只是時燁的表情並不那麽愉悅,他眉宇輕皺,眼底的冰霜仿佛順著目光蔓延出來,瞬間在眾人之間凝結。
他問張彩繪:“本宮不能來嗎?”
“不是不是,太子殿下你誤會了,小女不是這個意思。”張彩繪雙手交疊放於腹前,小心翼翼又討好地笑了笑,“小女只是有些詫異,太子殿下事務繁忙,竟然還能抽空過來。”
時燁平靜地說道:“你們玩你們的,不用理會本宮。”
張彩繪笑著道了聲好。
這裡有很多人都是第一次見到時燁。
他們聽多了有關時燁的傳聞,還以為時燁是個長相可怕又脾氣暴戾的怪人,結果今日忽然瞧見傳說中太子的相貌,一時間所有人都懵了。
這相貌哪裡可怕了?
毫不客氣的說,即便太子只露出了半張臉,那京城裡的大美人張彩繪往旁邊一站,也會在頃刻間變得黯然失色。
唯一符合傳言的便是太子的脾氣……
還真是嚇人。
盡管如此,可是人群中總有那麽一兩個大膽的人,剛才主動迎上去的張彩繪是一個,這時主動走出來的李公子又是一個。
李公子似乎有些害怕時燁,目光躲閃,不敢直視時燁的眼睛,但他還是硬著頭皮走到時燁面前。
“太子殿下,我叫李俞。”李公子朗聲開口,之前諷刺溫池時的陰陽怪氣和尖酸刻薄全都不見了,他咧嘴一笑,白皙的臉頰上有兩個顯而易見的梨渦,“方才太子殿下說那隻雞是鳳,太子殿下又是如何得知那隻雞是鳳呢?”
李公子問出了眾人心中的疑慮,大家都好奇地看著時燁。
人群之中,只有溫池的臉色慘白。
完了完了完了!
李俞你完了!
你居然當著時燁的面說他畫的鳳凰是雞,你號沒了,重新修煉去吧!
溫池已經不忍心看接下來的畫面了。
然而李公子和眾人並不知道溫池心中所想,他們都在等待時燁的回答。
只見時燁牽起嘴角,對李公子露出一抹很淡的笑容:“本宮還沒找你,你倒是主動送上門來了。”
李公子沒聽明白時燁的意思,茫然無措地望著時燁。
下一刻,時燁對他招了招手:“過來。”
李公子臉色一喜,還以為是自己的大膽吸引了時燁的注意,三步並作兩步地走上前,彎下腰:“太子殿下……”
話未說完,一隻手掐住了他的脖子。
李公子完全沒有意識到發生了什麽事,他震驚地瞪大眼睛,下意識掙地扎起來,沒想到他掙扎得越厲害,時燁便將手中的力道收得越緊。

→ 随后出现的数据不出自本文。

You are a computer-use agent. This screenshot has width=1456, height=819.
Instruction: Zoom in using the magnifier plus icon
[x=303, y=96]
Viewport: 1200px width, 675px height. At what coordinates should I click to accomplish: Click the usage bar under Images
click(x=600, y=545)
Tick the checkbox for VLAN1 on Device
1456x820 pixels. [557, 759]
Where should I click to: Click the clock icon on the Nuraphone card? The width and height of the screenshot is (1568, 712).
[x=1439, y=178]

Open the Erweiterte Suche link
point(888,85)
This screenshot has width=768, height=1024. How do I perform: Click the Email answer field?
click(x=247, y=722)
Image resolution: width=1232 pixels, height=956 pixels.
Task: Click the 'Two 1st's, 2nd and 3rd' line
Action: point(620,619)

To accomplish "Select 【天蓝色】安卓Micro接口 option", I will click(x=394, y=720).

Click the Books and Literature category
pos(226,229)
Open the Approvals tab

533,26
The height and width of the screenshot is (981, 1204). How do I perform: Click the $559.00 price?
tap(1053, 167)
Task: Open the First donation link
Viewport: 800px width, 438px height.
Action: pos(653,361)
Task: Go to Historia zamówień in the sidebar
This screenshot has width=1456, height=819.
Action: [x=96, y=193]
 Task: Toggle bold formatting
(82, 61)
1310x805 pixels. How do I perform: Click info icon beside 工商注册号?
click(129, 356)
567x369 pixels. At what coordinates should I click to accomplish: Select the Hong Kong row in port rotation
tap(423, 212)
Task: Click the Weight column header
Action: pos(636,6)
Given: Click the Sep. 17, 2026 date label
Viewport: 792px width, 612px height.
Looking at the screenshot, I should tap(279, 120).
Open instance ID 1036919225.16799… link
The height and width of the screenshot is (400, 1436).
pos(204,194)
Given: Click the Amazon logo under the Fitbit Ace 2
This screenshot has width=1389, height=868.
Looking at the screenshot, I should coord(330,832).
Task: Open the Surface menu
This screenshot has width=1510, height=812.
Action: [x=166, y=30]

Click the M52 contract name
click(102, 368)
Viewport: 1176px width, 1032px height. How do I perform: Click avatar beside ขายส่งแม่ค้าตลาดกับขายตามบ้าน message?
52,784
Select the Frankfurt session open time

除了埋頭站在輪椅後面的朱公公以及一眾宮女太監外,在場的人無一不是滿臉驚恐的樣子,他們怎麽也沒想到會突然發生這種事。
尤其是距離時燁和李公子最近的張彩繪,她臉色煞白,差點驚叫出聲,好在她及時用雙手捂住了自己的嘴巴。
“太子殿下……”李公子漲紅著臉,雙手抓著時燁掐住他脖子的手,他目眥欲裂,額頭上爆出了一根根的青筋,看得出來十分痛苦,“太子殿下饒命……”
時燁看起來格外輕松,甚至帶了一絲懶意,將人活生生地掐死對他而言仿佛只是喝口茶那麽簡單,他與其平淡地重複著李公子剛才的話:“你說本宮如何得知那是鳳?”
頓了頓。
時燁輕輕一笑:“你可知曉那隻鳳是本宮畫的?”
李公子:“……”
世上最悲慘的事莫過如此了。
李公子做夢也不會想到,他在頭一次見到太子殿下時會栽在他這張嘴上。
可是誰能想到那麽醜的鳳凰竟然是出自太子殿下之手!
而且太子殿下竟然允許區區一個溫池拿著那幅畫四處亂走。
李公子茫然、悔恨、還有著深深的嫉妒……
他已經來不及想那麽多了,他以為自己會死在太子殿下的手上,哪知道就在他快要窒息而亡的時候,太子殿下手上的力道忽然一松。